The biotech industry is incredibly large and wide reaching, and as a result it can be easy for investors to become paralyzed by choice.
In an effort to break down this complex industry, here the Investing News Network profiles three small-cap biotech companies that are focused on ophthalmic diseases. All three of the companies have market caps of less than $400 million, and are actively developing treatment options for eye diseases.
Market cap and share price information is accurate as of close of day December 3, 2015.
Avalanche Biotechnologies (NASDAQ:AAVL)
Market cap: $258.11 million; current share price: $9.24
Avalanche Biotechnologies is a small-cap biotech company that focuses on creating gene therapies for patients with sight-threatening ophthalmic diseases. The company has used Ocular BioFactory, its gene therapy platform, to create a pipeline of product candidates, including AVA-101, AVA-201 and AVA-311. AVA-101, Avalanche’s lead product candidate, is intended to treat wet age-related macular degeneration.
Ocata Therapeutics (NASDAQ:OCAT)
Market cap: $358.71 million; current share price: $8.49
Ocata Therapeutics is a small-cap biotech company that develops and commercializes regenerative ophthalmology therapeutics.

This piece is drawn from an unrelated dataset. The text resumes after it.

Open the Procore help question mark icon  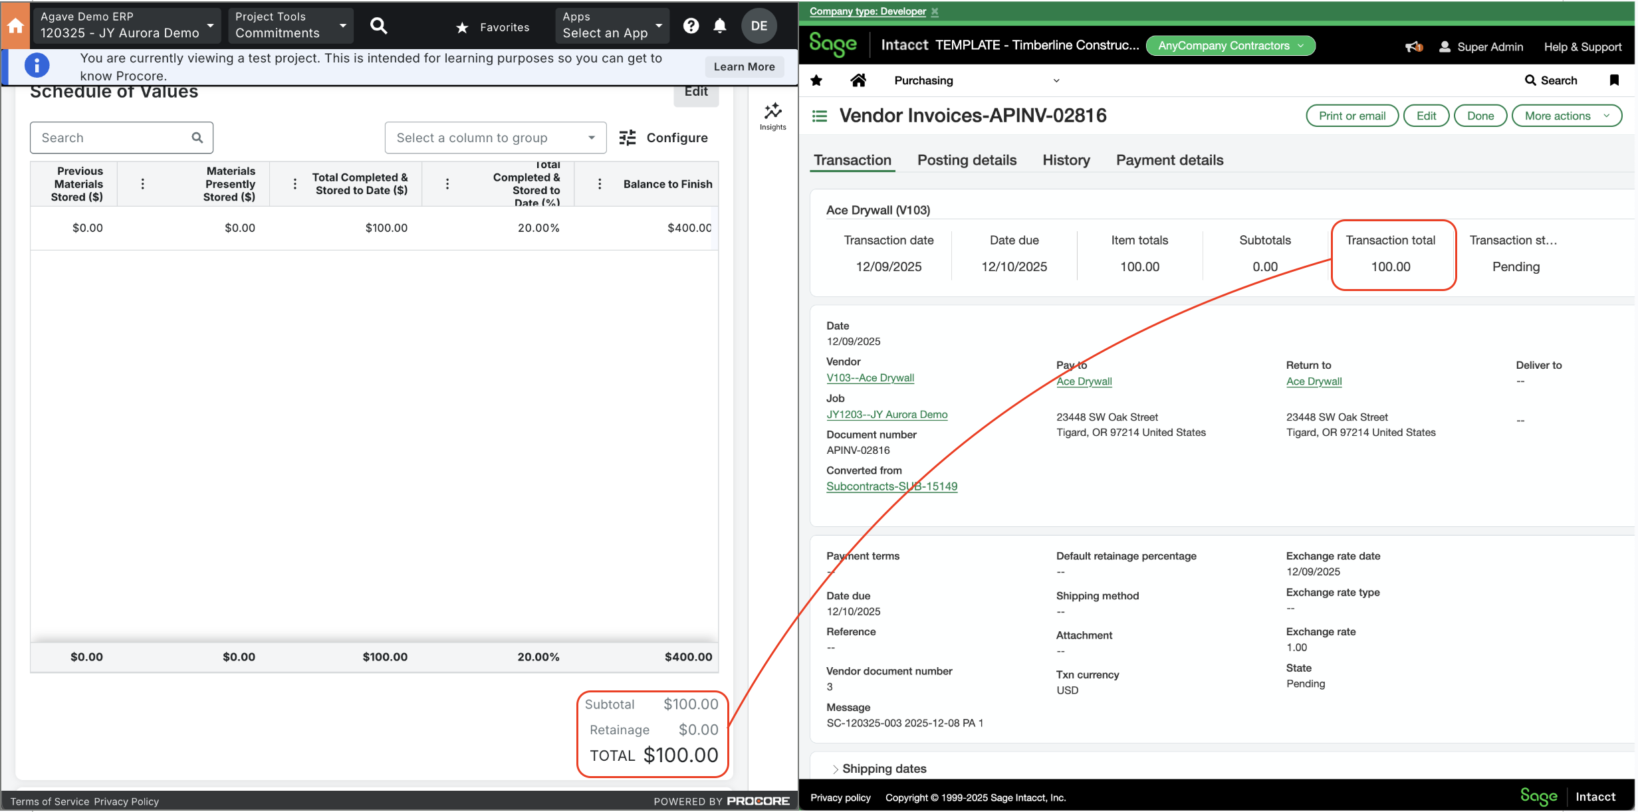tap(691, 25)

Some of the company’s advanced products are currently in clinical trials for the treatment of Stargardt’s macular degeneration, dry age-related macular degeneration and myopic macular degeneration.
The company is also developing pre-clinical terminally differentiated cell therapies for the treatment of other ocular disorders. And while its focus is certainly in the realm of ophthalmology, Ocata has also branched out into autoimmune, inflammatory and wound-healing disorders.

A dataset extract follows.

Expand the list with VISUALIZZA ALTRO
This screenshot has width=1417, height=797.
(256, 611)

Market cap: $114.73 million; current share price: $3.87
pSivida develops sustained-release drug-delivery products for treating eye diseases. In particular, the company offers treatments for back-of-the-eye diseases. For instance, its lead development product, Medidur, is intended to treat posterior uveitis. The product is currently in Phase III clinical trials.
The company is also in pre-clinical development for Durasert and Tethadur, two platform technologies intended to deliver drugs and biologics for the treatment of ophthalmic diseases, including wet and dry age-related macular degeneration (AMD), glaucoma and osteoarthritis. The Duraset technology platform delivers therapeutics for predetermined periods of time, while the Tethadur technology system uses BioSilicon to provide the sustained delivery of biologic molecules, including peptides, proteins and antibiotics.
Investor snapshot for small-cap biotech companies
As these three companies illustrate, the biotech market contains a range of investment opportunities for all sorts of investing parameters. Investors interested in either small-cap biotech companies or in companies focused specifically on ophthalmology may want to keep them in mind.
Securities Disclosure: I, Morag McGreevey, hold no direct investment interest in any company mentioned in this article.